The umbrella of employment-based health benefits is growing increasingly threadbare. As a result, health benefits are once again a major arena of labor-management strife, and once again calls for universal health care by many labor leaders mask important differences between them over health care reform. Some labor leaders advocate a bottom-up mobilization in support of a single-payer solution that would dismantle the system of job-based benefits rooted in private insurance. Others stake their health care strategy on wooing key business leaders to be constructive partners in some kind of unspecified comprehensive reform of the health system.
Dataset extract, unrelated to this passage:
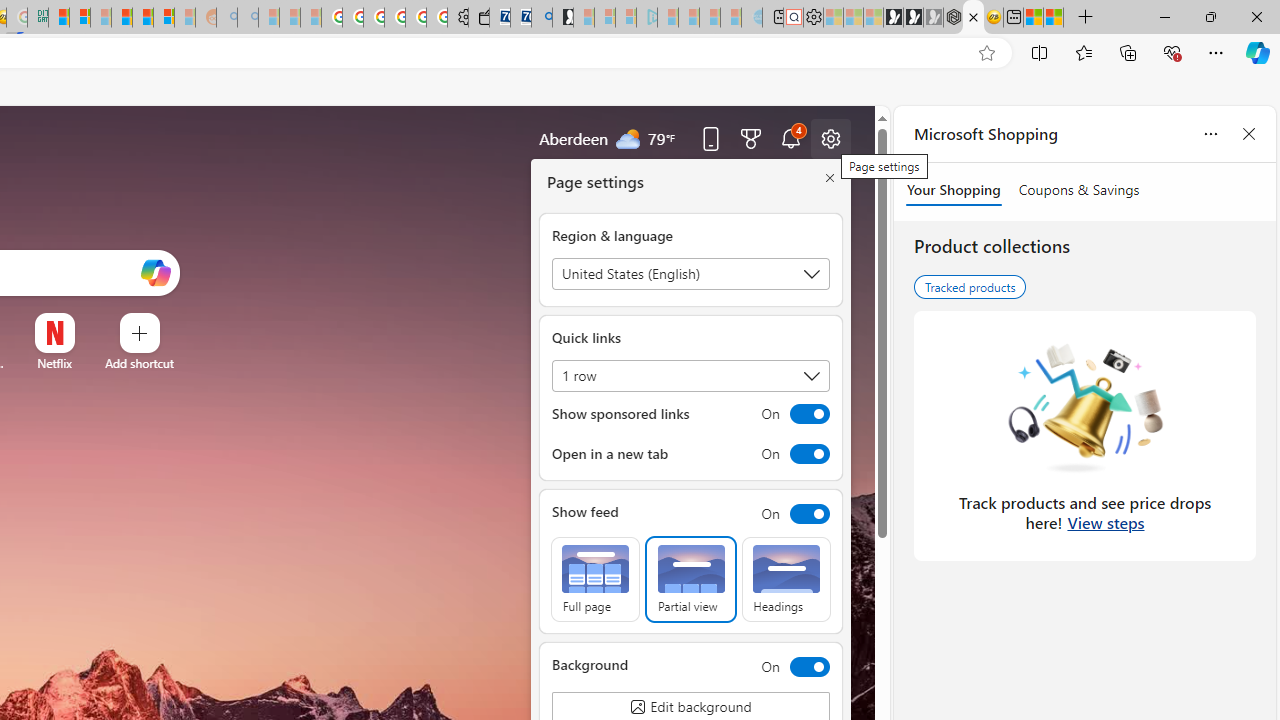 Image resolution: width=1280 pixels, height=720 pixels. I want to click on Full page, so click(594, 580).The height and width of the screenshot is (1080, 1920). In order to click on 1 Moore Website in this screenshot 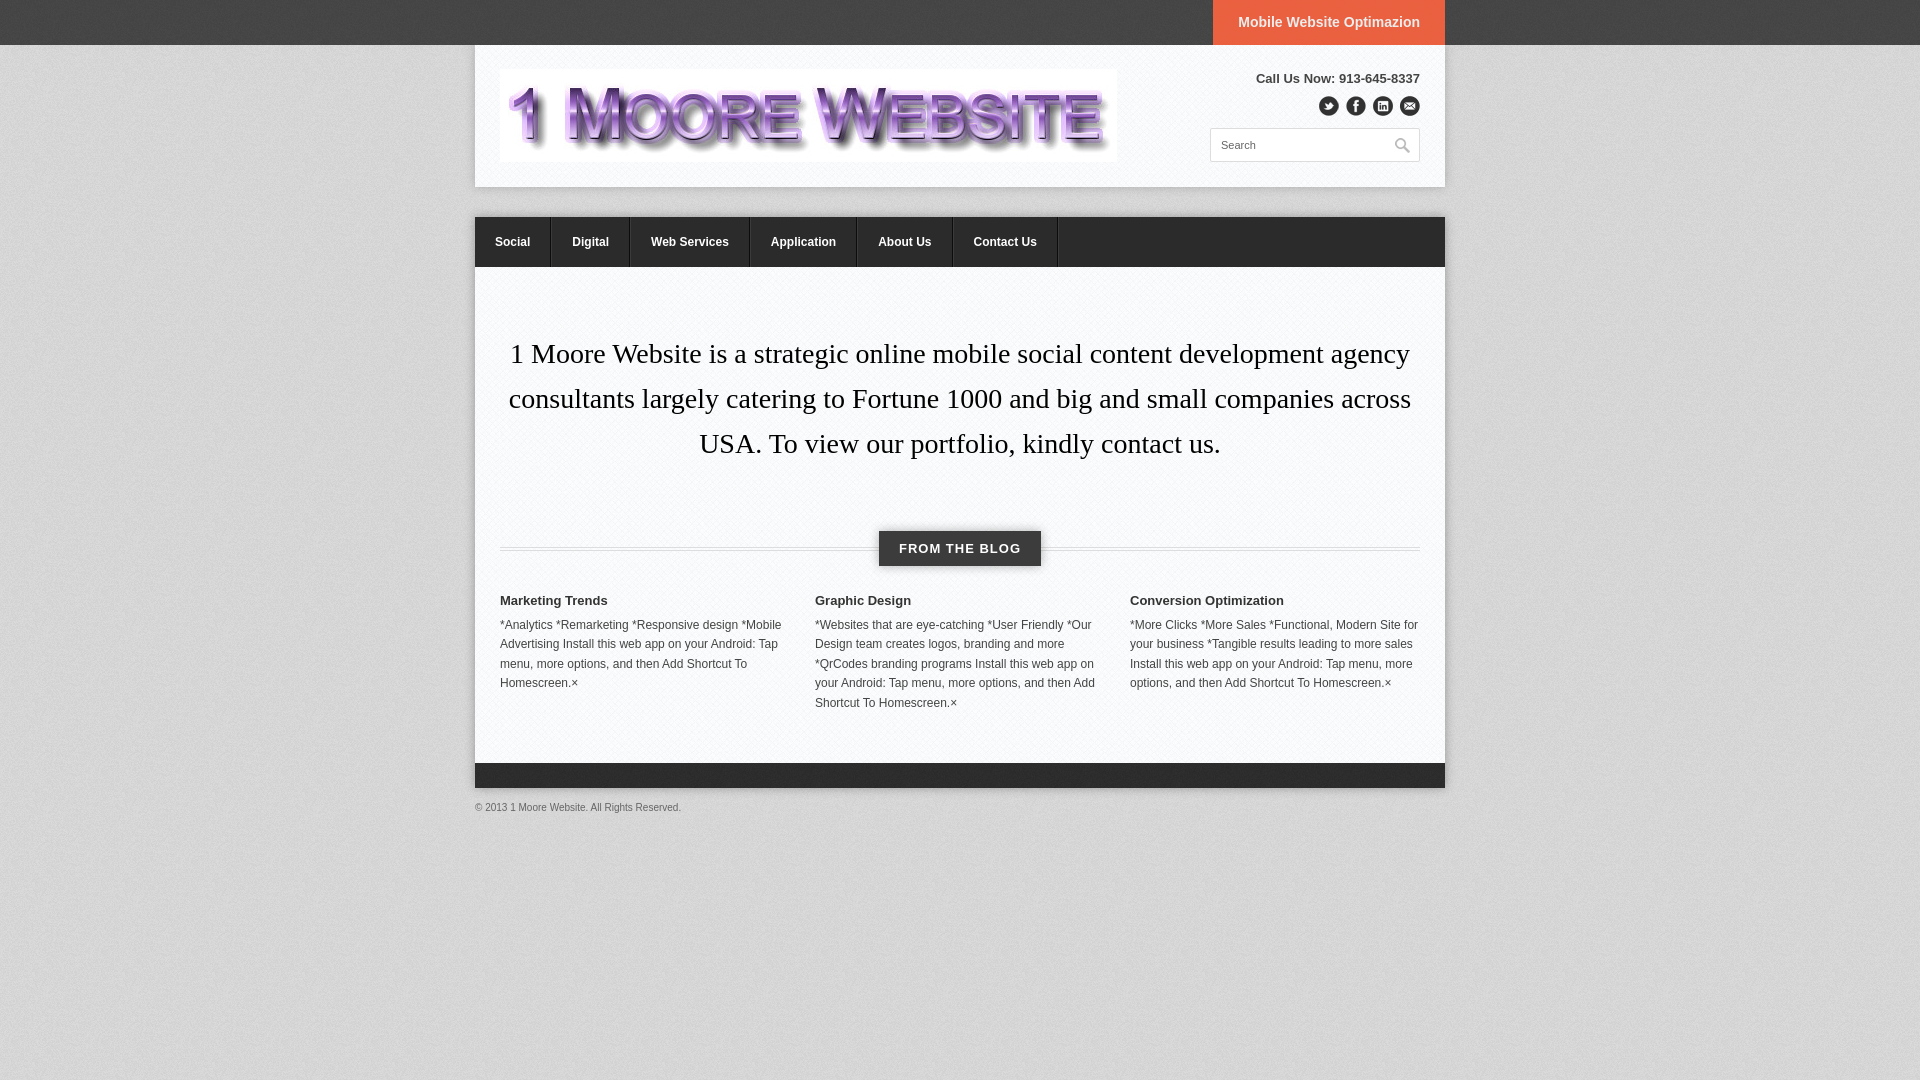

Organized labor faces enormous obstacles, both institutional and ideological, to forging an effective united front to fight for comprehensive, high-quality, affordable health care for all. Two entrenched features of the shadow welfare state of job-based benefits, notably the Employee Retirement Income Security Act (ERISA) of 1974 and the union-run health and welfare funds created under the Taft-Hartley Act, remain daunting barriers on the road to reform, exacerbating tensions and differences within organized labor. Moreover, a dramatic ideological schism in the labor movement about its future direction vexes its stance on health care reform. These ideological differences fuel vastly different views within organized labor about how best to confront the unraveling of job-based health benefits and the growing popularity among business leaders, insurers, and public officials of the "individual-mandate" solution, which would penalize people who do not have adequate health insurance.